A Giant Ice Disk Has Formed on a River in Maine
Our heads are spinning.
The Presumpscot River is a 25.8-mile-long waterway that flows through Westbrook, Maine. And it’s now host to the small city’s newest attraction. Though the river has been a transportation corridor for years, people are not crowding the shore to watch a barge float past—they’re there to see the giant ice disk.
This naturally occurring, perfectly round rink of ice looks man-made, but it’s not. Robert Mitchell, owner of a nearby office building, noticed the peculiar disk on the morning of January 14 and promptly notified the city, in hope that they’d be able to get a drone’s-eye-view. “On first look I thought it looked like a cool shape had formed, but after a minute or so I realized it was rotating,” he says.
This rare phenomenon, a frozen Lazy Susan if you will, is not without precedent. In 2017, a family hiking in the Adirondacks discovered a similarly perfectly round (though much, much smaller) ice bog, and were stunned by their good fortune. These ice disks result from a perfect storm of flow and changing water temperatures, but the rotating happens when they begin to melt. A 2016 study published in the journal Physical Review E used a “particle image velocimetry technique” to investigate the water below ice disks. Through their research, they found that the flow of meltwater goes downward and also moves horizontally to form a vortex, and “any vertical flow that generates a vortex will induce the rotation of a floating object.”

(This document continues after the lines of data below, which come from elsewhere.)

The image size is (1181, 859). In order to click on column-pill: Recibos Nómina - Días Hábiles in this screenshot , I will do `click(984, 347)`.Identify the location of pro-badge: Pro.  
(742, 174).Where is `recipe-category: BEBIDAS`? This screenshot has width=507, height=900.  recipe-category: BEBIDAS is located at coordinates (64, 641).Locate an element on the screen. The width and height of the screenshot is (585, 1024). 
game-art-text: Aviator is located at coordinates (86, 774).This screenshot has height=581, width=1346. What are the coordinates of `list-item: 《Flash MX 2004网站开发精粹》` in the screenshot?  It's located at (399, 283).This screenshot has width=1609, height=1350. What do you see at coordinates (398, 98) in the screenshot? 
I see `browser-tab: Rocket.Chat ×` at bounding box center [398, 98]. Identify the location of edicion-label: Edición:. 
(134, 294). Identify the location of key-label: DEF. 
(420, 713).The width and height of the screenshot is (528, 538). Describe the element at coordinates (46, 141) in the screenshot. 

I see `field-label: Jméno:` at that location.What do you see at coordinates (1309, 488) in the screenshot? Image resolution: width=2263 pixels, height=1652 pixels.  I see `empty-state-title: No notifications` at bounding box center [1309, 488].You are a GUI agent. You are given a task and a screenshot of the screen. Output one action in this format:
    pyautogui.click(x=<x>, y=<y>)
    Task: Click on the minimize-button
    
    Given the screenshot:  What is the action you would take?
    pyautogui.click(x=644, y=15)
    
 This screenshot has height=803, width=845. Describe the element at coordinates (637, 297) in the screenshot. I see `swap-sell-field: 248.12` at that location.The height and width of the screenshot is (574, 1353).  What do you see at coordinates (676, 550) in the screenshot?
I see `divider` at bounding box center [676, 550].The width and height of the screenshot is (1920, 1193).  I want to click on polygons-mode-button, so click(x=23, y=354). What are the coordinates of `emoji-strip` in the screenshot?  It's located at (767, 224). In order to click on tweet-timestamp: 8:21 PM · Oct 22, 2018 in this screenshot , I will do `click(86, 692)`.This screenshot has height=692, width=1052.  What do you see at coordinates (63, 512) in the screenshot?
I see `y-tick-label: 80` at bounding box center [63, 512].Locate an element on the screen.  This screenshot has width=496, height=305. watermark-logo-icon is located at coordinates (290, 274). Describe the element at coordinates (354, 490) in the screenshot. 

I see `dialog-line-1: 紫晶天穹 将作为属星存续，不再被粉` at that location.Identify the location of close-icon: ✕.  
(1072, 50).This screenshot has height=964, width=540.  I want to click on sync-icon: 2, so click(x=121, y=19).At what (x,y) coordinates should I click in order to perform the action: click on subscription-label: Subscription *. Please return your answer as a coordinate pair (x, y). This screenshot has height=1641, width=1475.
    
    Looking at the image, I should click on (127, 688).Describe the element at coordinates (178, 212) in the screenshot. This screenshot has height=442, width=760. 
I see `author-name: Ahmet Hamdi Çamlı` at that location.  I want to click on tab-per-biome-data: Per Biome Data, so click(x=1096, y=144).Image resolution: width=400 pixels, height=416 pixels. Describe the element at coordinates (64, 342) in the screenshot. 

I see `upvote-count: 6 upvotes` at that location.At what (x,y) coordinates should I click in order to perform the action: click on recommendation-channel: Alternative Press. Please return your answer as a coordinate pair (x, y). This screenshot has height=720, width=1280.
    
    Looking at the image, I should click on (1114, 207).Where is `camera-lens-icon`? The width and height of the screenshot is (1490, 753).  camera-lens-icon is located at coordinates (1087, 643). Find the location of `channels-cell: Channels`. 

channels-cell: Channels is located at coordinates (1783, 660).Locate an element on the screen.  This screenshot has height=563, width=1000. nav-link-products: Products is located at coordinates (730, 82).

According to eyewitness Mitchell, the formation “looks like a perfectly formed disk spinning at a consistent, counterclockwise rotation.” Apparently, it stays firmly centered on its axis, making it look “mechanized,” he says. Another onlooker, web developer Doug Bertlesman, estimated that the disk is roughly 100 yards in diameter, in an interview with the Portland Press Herald. The icy frisbee has also been changing in size and color, depending on the temperature, the time of day, or the sun’s position. “For example, this morning the disk was larger and more opaque,” Mitchell says. “[But] this afternoon it is smaller and more clear in color.”
Ducks have reportedly been seen sitting on the rare, rotating platter, and it’s a pity we can’t ask if they’re getting dizzy.